What you need to do — The lines you return should be those containing the string "Image", taken from the data below.

Information shown —
►

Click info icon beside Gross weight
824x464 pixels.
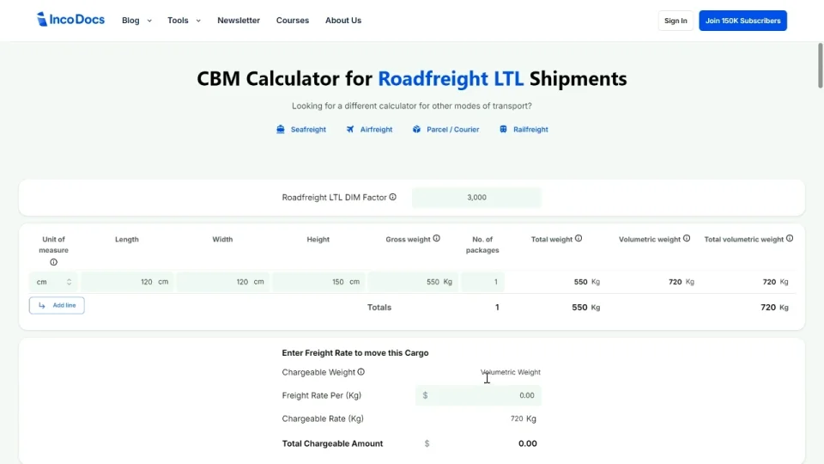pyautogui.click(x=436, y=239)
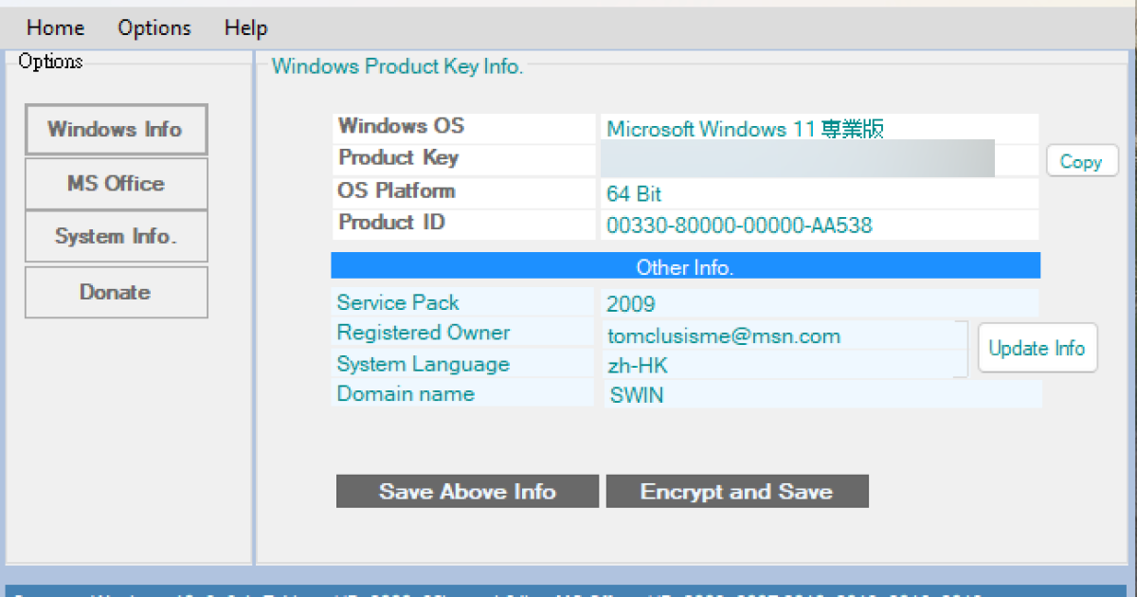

◄
►

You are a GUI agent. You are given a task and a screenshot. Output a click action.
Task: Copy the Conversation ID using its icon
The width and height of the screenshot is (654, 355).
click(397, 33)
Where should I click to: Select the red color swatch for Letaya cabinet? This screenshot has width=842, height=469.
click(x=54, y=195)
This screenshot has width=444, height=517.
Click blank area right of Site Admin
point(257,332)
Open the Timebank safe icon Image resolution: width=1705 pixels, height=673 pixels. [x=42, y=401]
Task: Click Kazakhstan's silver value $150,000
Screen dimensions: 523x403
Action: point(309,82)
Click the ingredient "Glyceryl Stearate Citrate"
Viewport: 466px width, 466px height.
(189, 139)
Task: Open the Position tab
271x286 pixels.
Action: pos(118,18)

◄
►

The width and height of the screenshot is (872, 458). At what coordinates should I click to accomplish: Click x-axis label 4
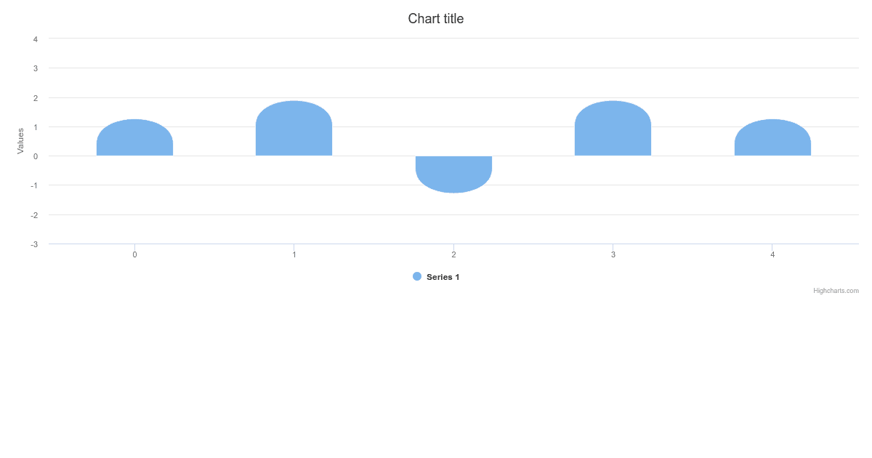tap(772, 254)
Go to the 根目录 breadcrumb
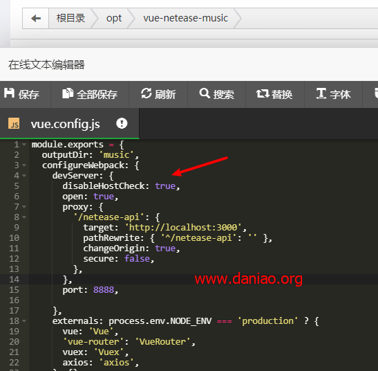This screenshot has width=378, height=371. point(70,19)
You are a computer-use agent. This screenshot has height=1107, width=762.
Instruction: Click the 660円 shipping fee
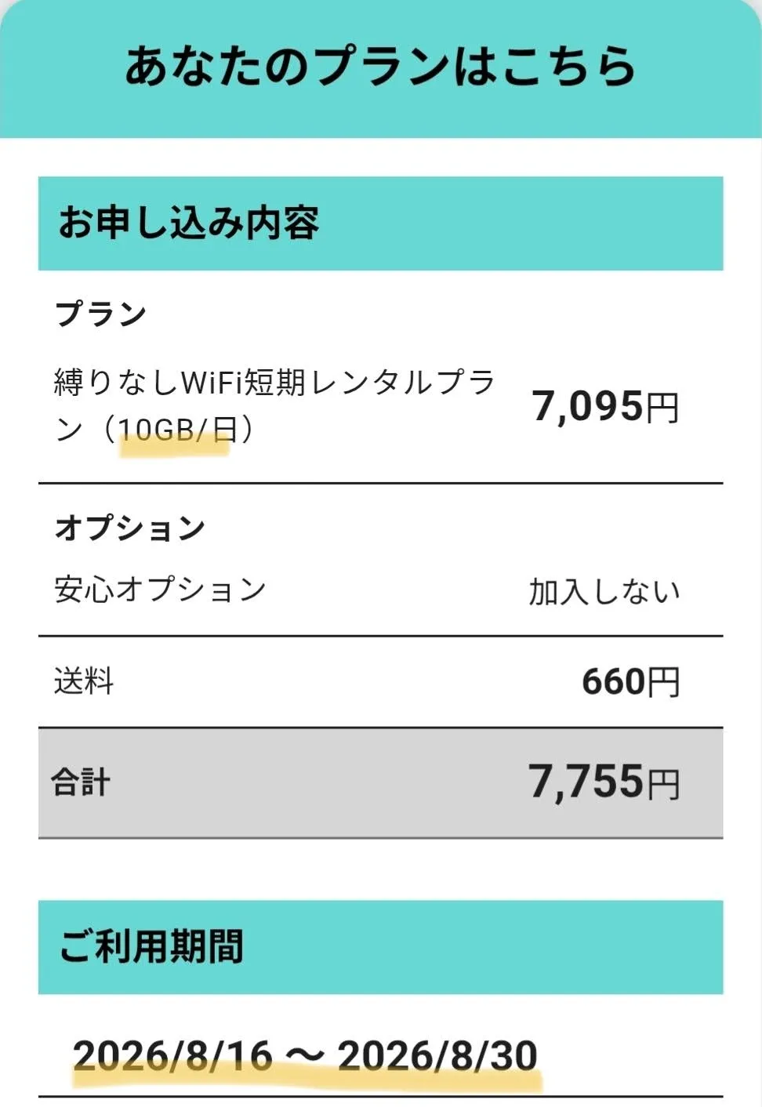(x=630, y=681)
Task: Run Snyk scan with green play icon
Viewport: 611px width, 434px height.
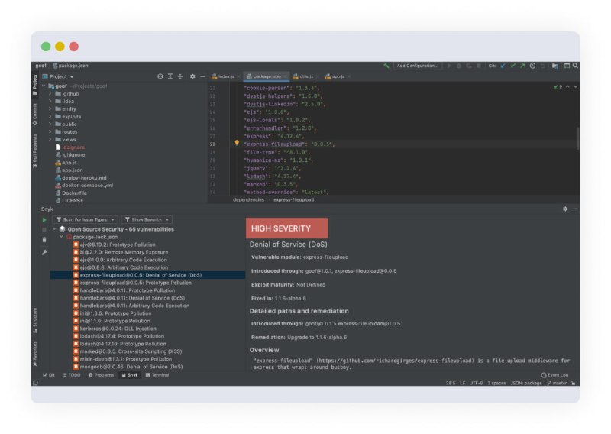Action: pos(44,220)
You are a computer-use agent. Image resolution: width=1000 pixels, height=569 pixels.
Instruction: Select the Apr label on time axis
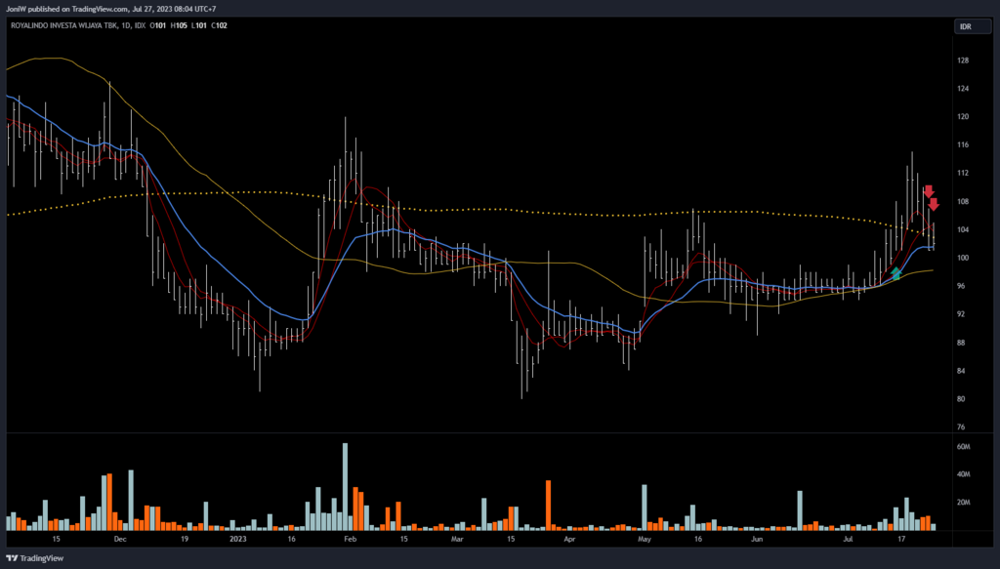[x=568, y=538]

◄

Final answer —
Open the Timebank safe icon Image resolution: width=1705 pixels, height=673 pixels. [x=42, y=401]
You are a computer-use agent. Image resolution: width=1000 pixels, height=569 pixels.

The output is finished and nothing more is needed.